What is being asked. When you write out the listing, keep every word as it stands and drop the pictures.

Supplied data.

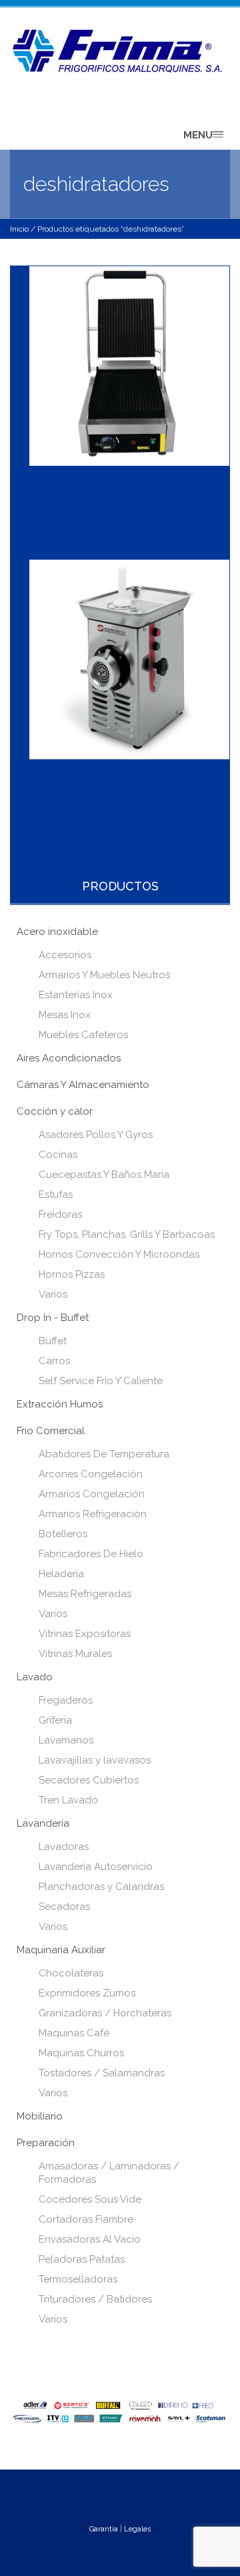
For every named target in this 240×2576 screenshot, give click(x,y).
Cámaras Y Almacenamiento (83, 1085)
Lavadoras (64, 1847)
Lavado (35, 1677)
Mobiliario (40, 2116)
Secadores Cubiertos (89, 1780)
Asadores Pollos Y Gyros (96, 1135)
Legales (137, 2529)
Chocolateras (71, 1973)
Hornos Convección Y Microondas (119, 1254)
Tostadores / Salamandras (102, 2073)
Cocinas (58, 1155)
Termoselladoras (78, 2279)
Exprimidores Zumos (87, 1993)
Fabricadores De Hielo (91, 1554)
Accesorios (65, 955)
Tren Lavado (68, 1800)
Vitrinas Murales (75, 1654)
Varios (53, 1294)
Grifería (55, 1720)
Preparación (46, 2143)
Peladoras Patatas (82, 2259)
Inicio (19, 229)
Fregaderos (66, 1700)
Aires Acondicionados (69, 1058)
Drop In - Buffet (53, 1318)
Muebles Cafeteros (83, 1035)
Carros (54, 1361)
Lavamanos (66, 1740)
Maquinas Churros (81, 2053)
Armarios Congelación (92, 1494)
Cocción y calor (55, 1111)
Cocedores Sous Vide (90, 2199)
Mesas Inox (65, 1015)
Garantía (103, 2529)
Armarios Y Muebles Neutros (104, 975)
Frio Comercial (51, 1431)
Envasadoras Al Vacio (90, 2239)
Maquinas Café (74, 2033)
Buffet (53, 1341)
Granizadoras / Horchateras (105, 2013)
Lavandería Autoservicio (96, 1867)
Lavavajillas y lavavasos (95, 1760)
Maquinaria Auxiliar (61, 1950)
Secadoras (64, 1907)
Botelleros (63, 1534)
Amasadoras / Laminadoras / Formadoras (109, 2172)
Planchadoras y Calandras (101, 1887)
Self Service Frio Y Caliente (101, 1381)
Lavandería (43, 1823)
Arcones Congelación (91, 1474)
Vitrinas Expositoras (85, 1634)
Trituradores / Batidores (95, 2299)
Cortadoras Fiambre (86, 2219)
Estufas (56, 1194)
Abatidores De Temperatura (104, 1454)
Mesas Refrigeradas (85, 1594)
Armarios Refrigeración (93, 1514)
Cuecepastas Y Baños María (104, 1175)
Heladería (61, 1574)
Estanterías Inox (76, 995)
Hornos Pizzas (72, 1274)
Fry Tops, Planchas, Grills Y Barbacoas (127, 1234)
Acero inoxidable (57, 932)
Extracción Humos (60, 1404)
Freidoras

Problem solution.
For every named target in this 240×2576 screenshot, give click(x,y).
Cámaras Y Almacenamiento (83, 1085)
Lavadoras (64, 1847)
Lavado (35, 1677)
Mobiliario (40, 2116)
Secadores Cubiertos (89, 1780)
Asadores Pollos Y Gyros (96, 1135)
Legales (137, 2529)
Chocolateras (71, 1973)
Hornos Convección Y Microondas (119, 1254)
Tostadores / Salamandras (102, 2073)
Cocinas (58, 1155)
Termoselladoras (78, 2279)
Exprimidores Zumos (87, 1993)
Fabricadores De Hielo (91, 1554)
Accesorios (65, 955)
Tren Lavado (68, 1800)
Vitrinas Murales (75, 1654)
Varios (53, 1294)
Grifería (55, 1720)
Preparación (46, 2143)
Peladoras Patatas (82, 2259)
Inicio (19, 229)
Fregaderos (66, 1700)
Aires Acondicionados (69, 1058)
Drop In - Buffet (53, 1318)
Muebles Cafeteros (83, 1035)
Carros (54, 1361)
Lavamanos (66, 1740)
Maquinas Churros (81, 2053)
Armarios Congelación (92, 1494)
Cocción y calor (55, 1111)
Cocedores Sous Vide (90, 2199)
Mesas Inox (65, 1015)
Garantía (103, 2529)
Armarios Y Muebles Neutros (104, 975)
Frio Comercial (51, 1431)
Envasadoras Al Vacio (90, 2239)
Maquinas Café (74, 2033)
Buffet (53, 1341)
Granizadoras / Horchateras (105, 2013)
Lavandería Autoservicio (96, 1867)
Lavavajillas y lavavasos (95, 1760)
Maquinaria Auxiliar (61, 1950)
Secadoras (64, 1907)
Botelleros (63, 1534)
Amasadoras / Laminadoras / Formadoras (109, 2172)
Planchadoras y Calandras (101, 1887)
Self Service Frio Y Caliente (101, 1381)
Lavandería (43, 1823)
Arcones Congelación (91, 1474)
Vitrinas Expositoras (85, 1634)
Trituradores / Batidores (95, 2299)
Cortadoras Fiambre (86, 2219)
Estufas (56, 1194)
Abatidores De Temperatura (104, 1454)
Mesas Refrigeradas (85, 1594)
Armarios Refrigeración (93, 1514)
Cuecepastas Y Baños María (104, 1175)
Heladería (61, 1574)
Estanterías Inox (76, 995)
Hornos Pizzas (72, 1274)
Fry Tops, Planchas, Grills Y Barbacoas (127, 1234)
Acero inoxidable (57, 932)
Extracción Humos (60, 1404)
Freidoras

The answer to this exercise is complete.